Das Klassenspiel

in der achten Klasse

 

Auch wenn es im ersten Lehrplan der Waldorfschulen noch nicht aufgeführt war, gehört das Achtklassstück heute neben Klassenfahrt und Jahresarbeit zu den Höhepunkten der achten Klasse an vielen Waldorfschulen im In- und Ausland. In der Zeit der Pubertät, wo viele Jugendliche ihren Standpunkt ganz neu bestimmen müssen, kann es eine große Hilfe sein, in eine völlig andere Rolle hineinzu-schlüpfen. Da traut sich dann manche(r), der/die sich sonst am liebsten ganz verstecken möchte, auf der Bühne total aus sich heraus zu gehen. Das tut gut! An der Sprache, die sich in diesem Alter gern verwischt und verschleift, wird intensiv gearbeitet, ebenso an Gesten und Körperausdruck.

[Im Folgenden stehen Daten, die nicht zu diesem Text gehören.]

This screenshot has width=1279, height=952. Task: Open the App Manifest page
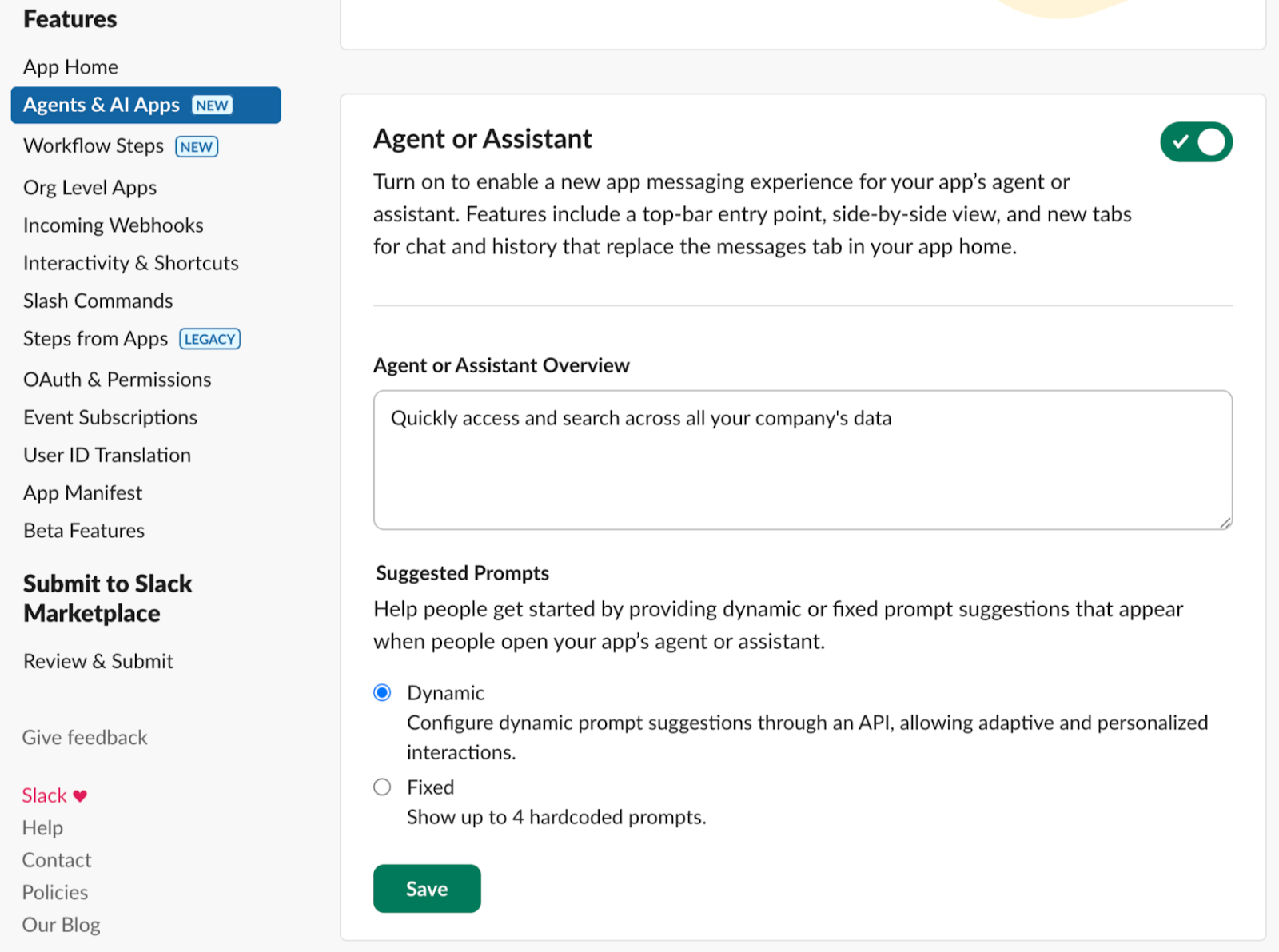pyautogui.click(x=82, y=493)
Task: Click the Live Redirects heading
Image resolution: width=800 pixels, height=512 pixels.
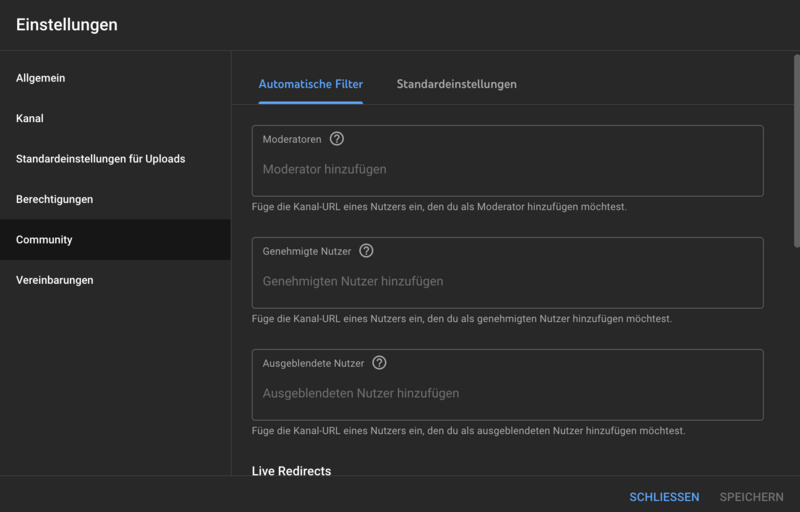Action: click(291, 471)
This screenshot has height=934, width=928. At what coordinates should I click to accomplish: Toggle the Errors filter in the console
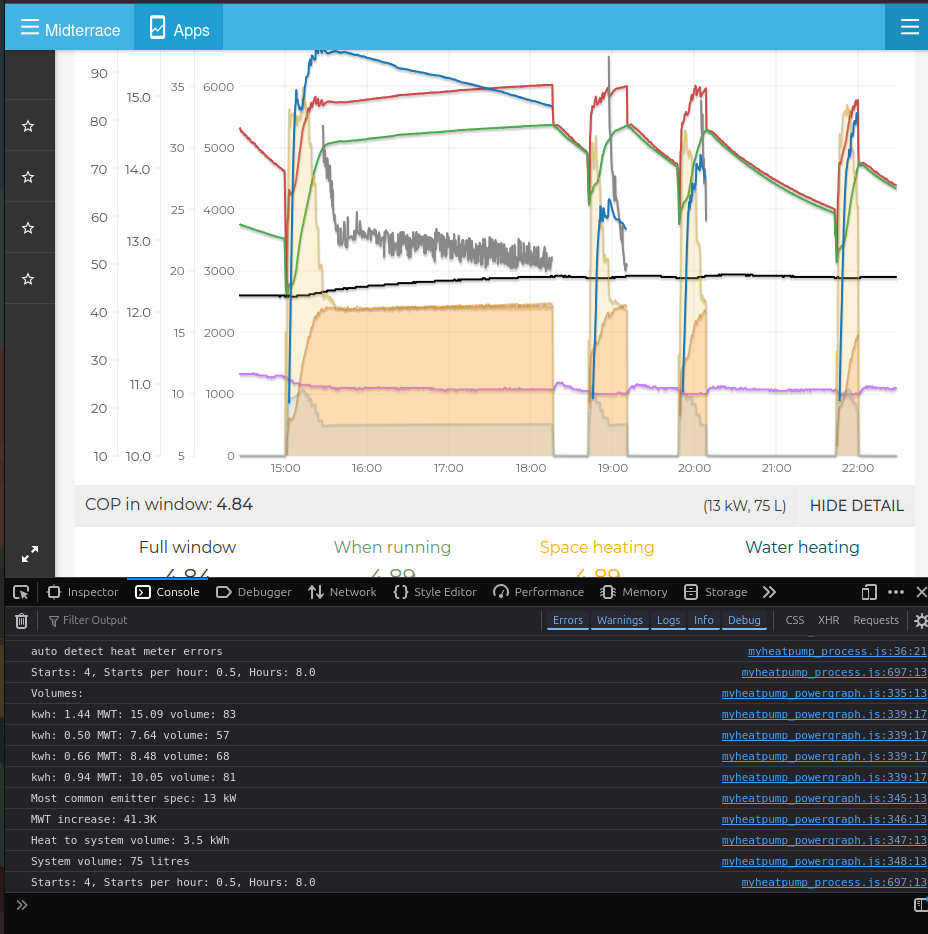point(567,620)
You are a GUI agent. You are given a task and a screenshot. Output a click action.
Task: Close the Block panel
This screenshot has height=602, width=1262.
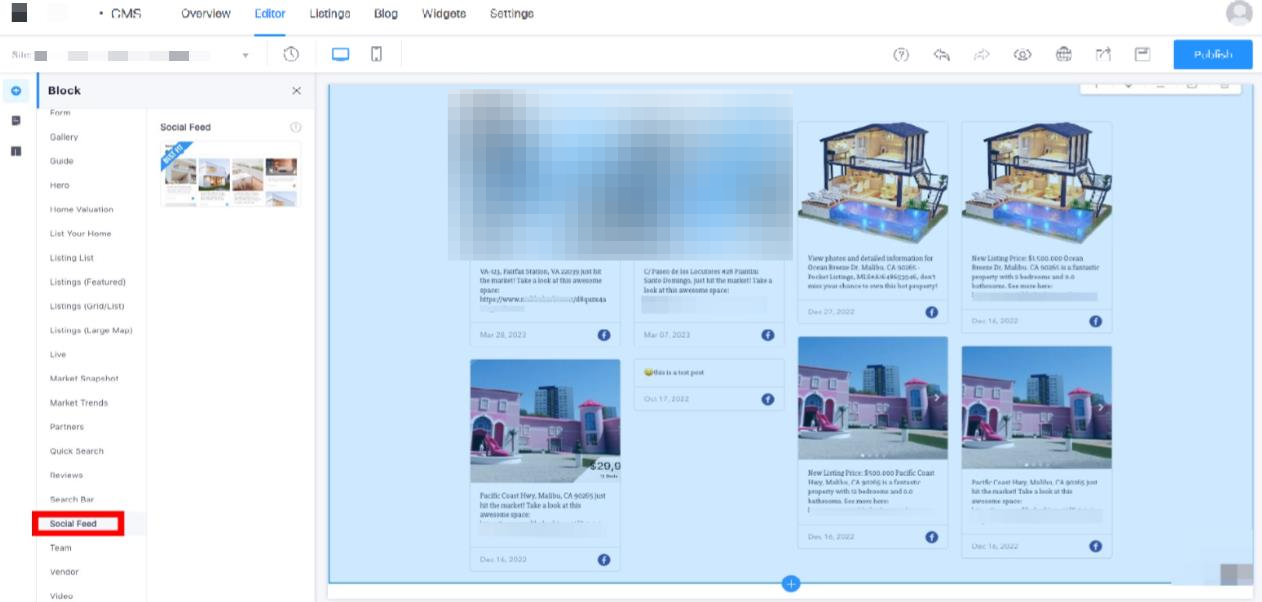[296, 91]
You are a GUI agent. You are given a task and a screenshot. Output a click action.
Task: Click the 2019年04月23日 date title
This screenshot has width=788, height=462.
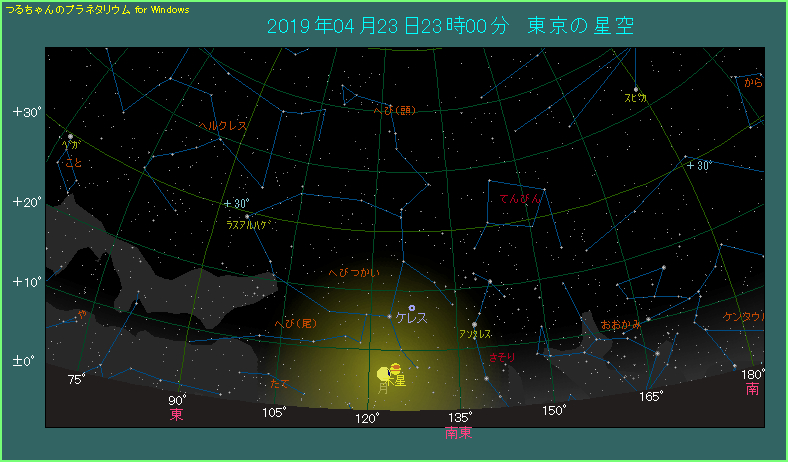[376, 26]
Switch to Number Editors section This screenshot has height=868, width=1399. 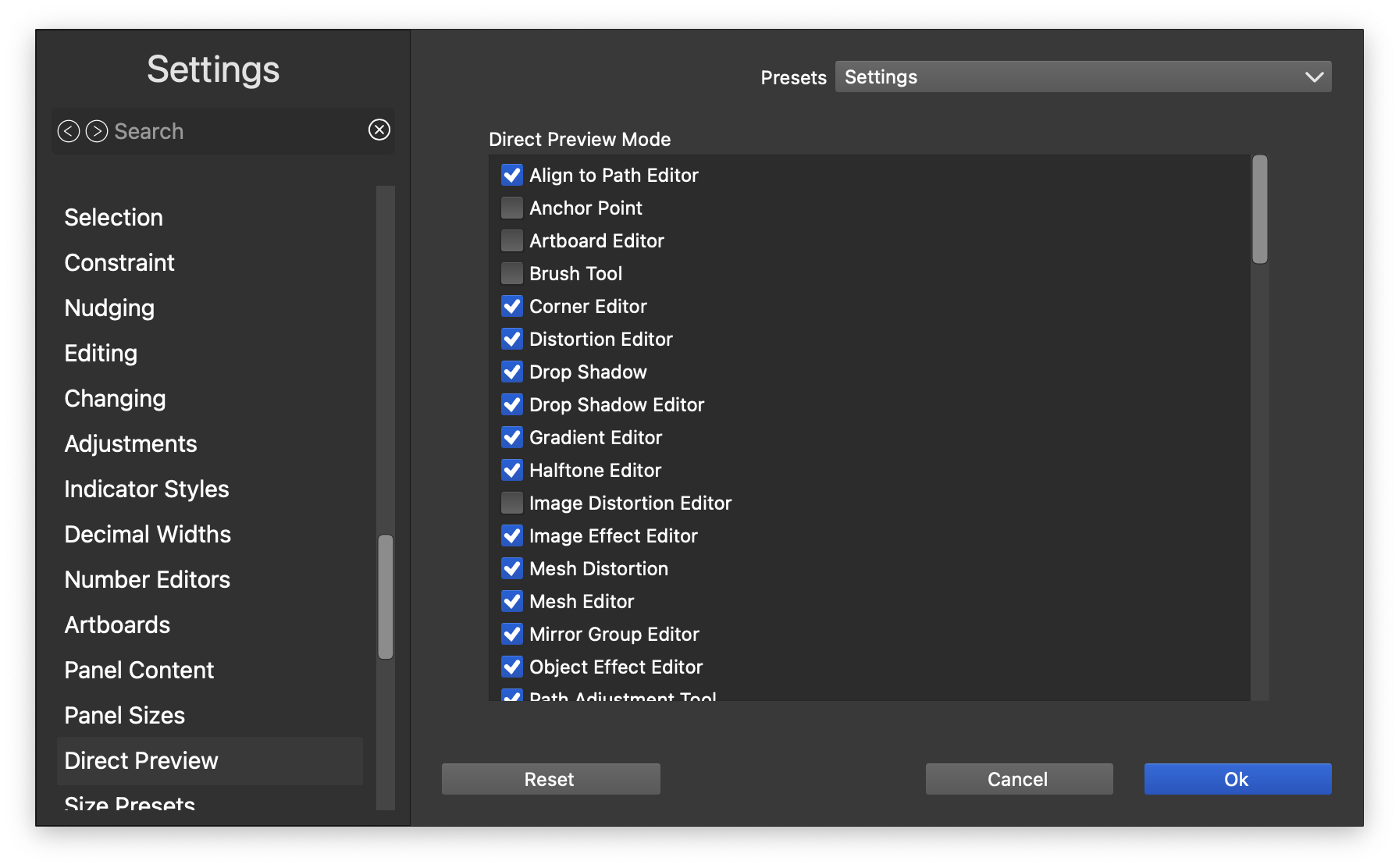148,579
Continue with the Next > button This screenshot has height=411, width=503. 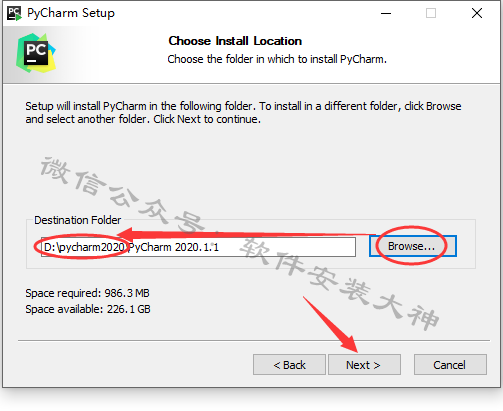click(364, 365)
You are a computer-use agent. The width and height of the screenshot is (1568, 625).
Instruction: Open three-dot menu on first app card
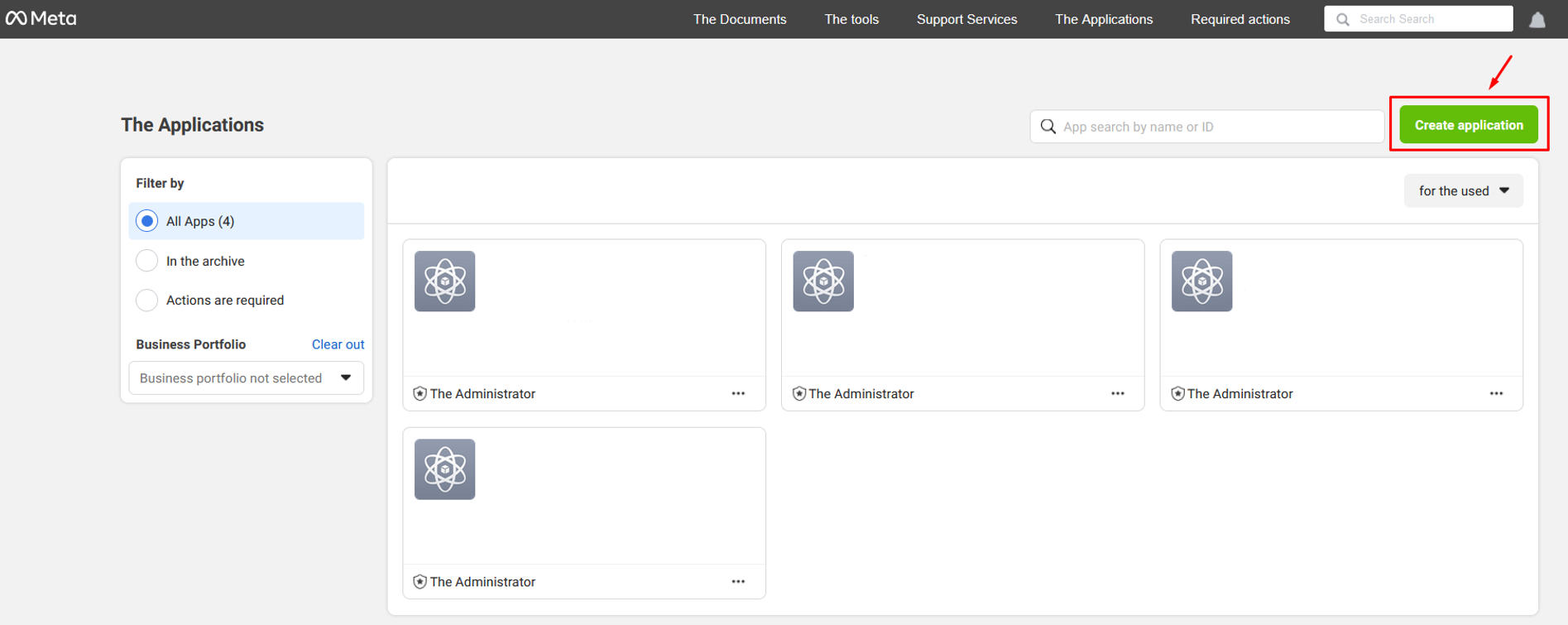[738, 394]
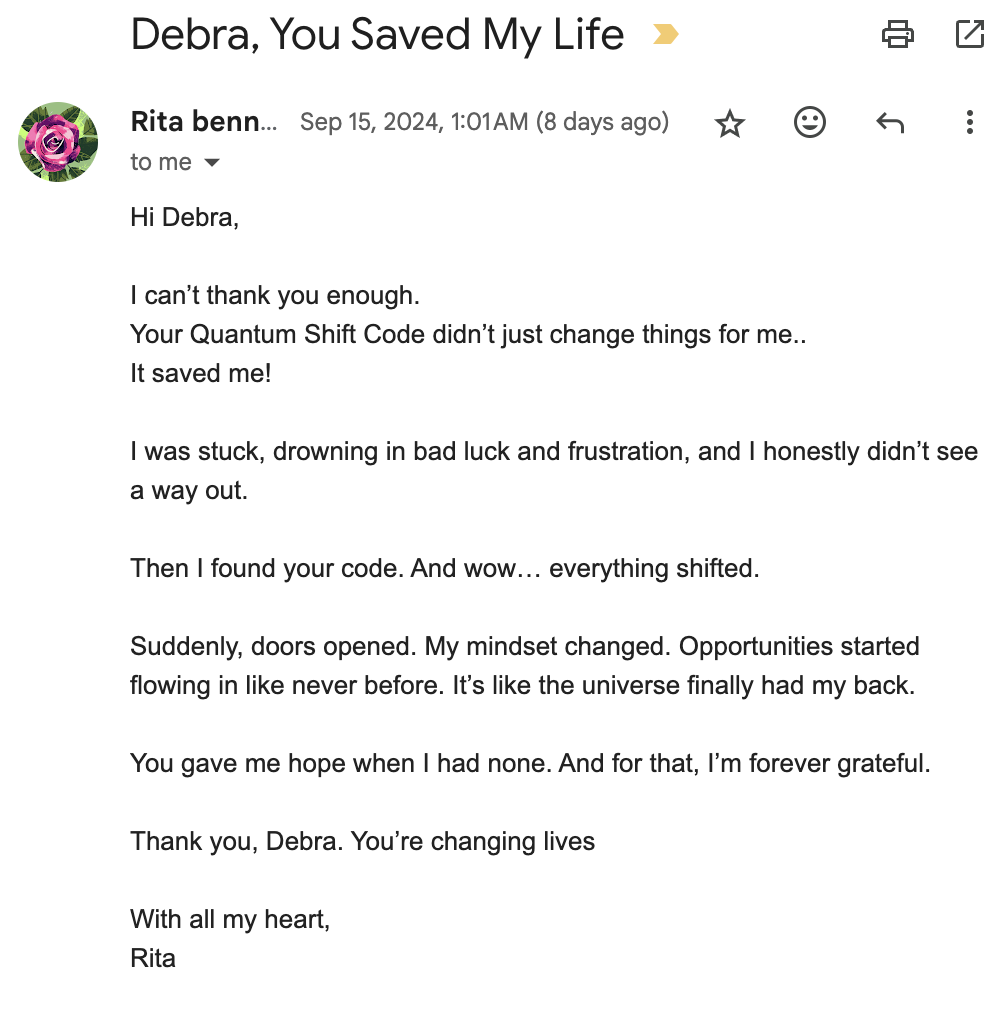
Task: Star the message from Rita
Action: (x=730, y=123)
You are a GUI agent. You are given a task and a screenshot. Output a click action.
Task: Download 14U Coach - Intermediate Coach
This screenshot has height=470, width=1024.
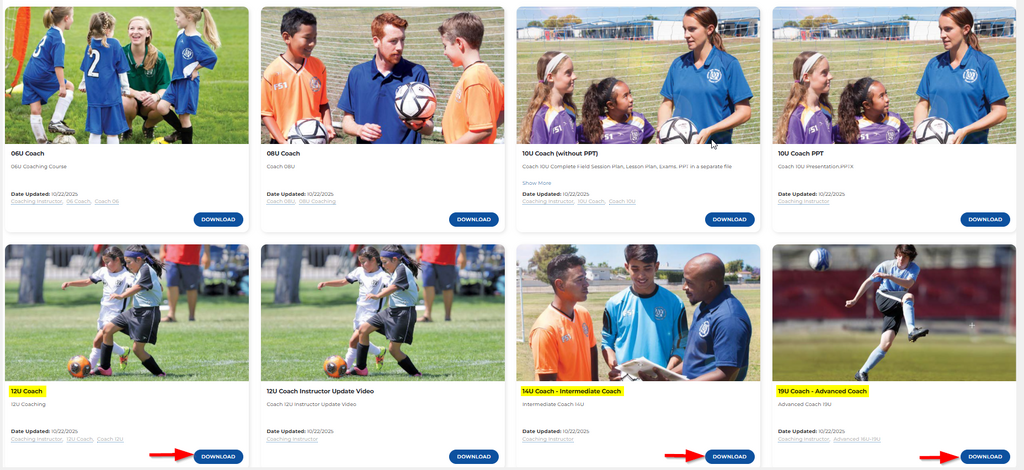coord(729,456)
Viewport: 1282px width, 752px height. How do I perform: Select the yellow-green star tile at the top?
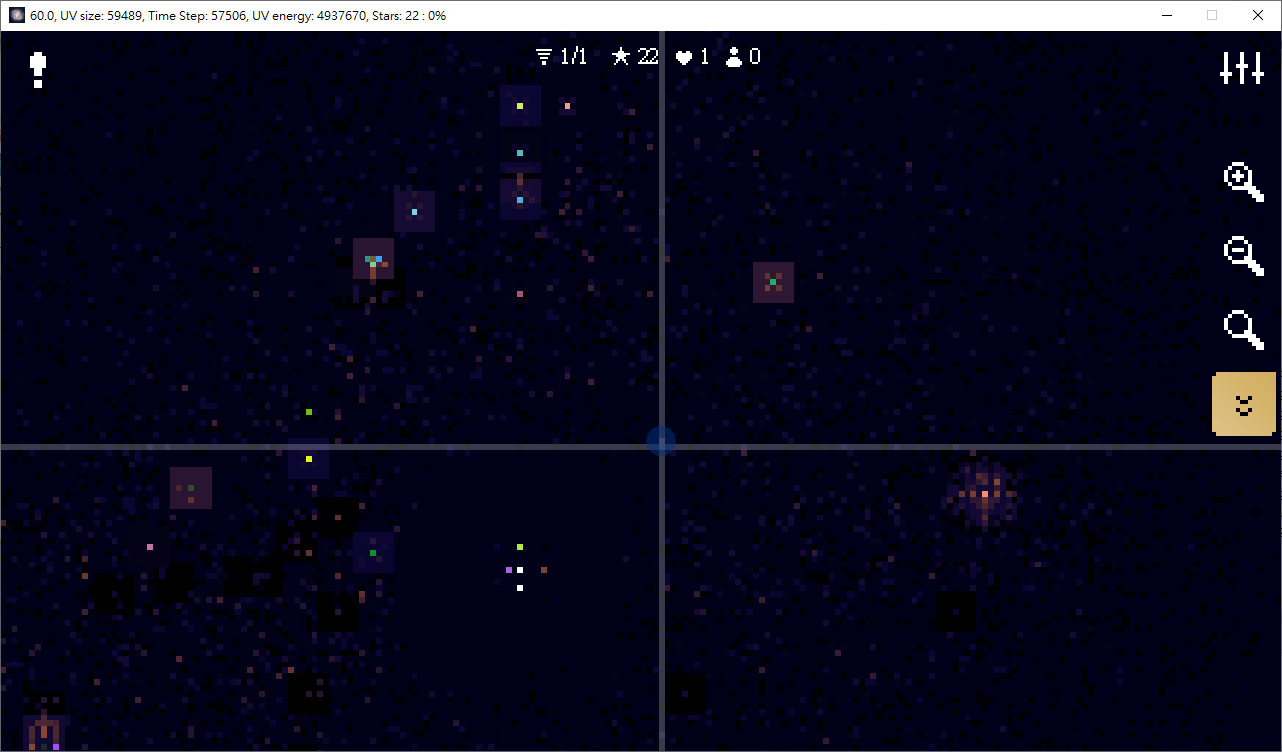pos(520,106)
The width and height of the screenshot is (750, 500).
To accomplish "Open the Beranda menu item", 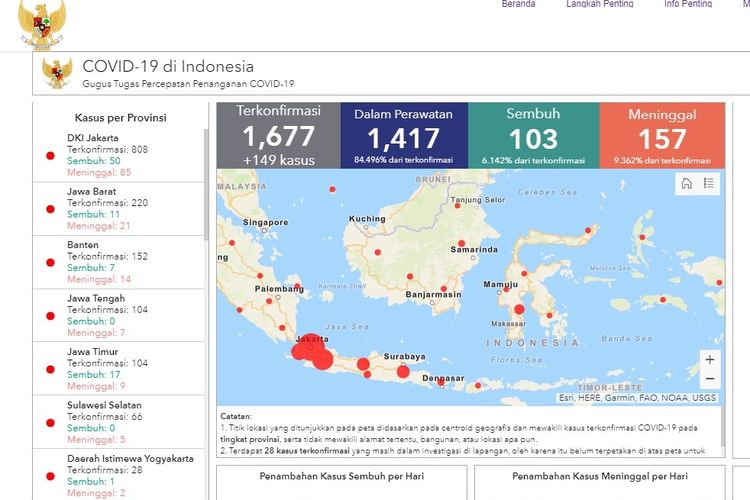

Das wichtigste für mich ist aber, dass das Klassenspiel eine Gemeinschaftsarbeit ist. Egal, ob „große“ oder „kleine“ Rolle, jede(r) trägt zum Gelingen des Ganzen bei. Dazu kommt die Arbeit an Kulissen, Requisiten, Kostümen und Maske, wo wieder andere Fähigkeiten gefordert sind. Immer wieder habe ich erlebt, wie nach dem Klassenspiel die Schülerinnen und Schüler innerlich gewachsen sind, aber auch die Klassengemeinschaft gestärkt war.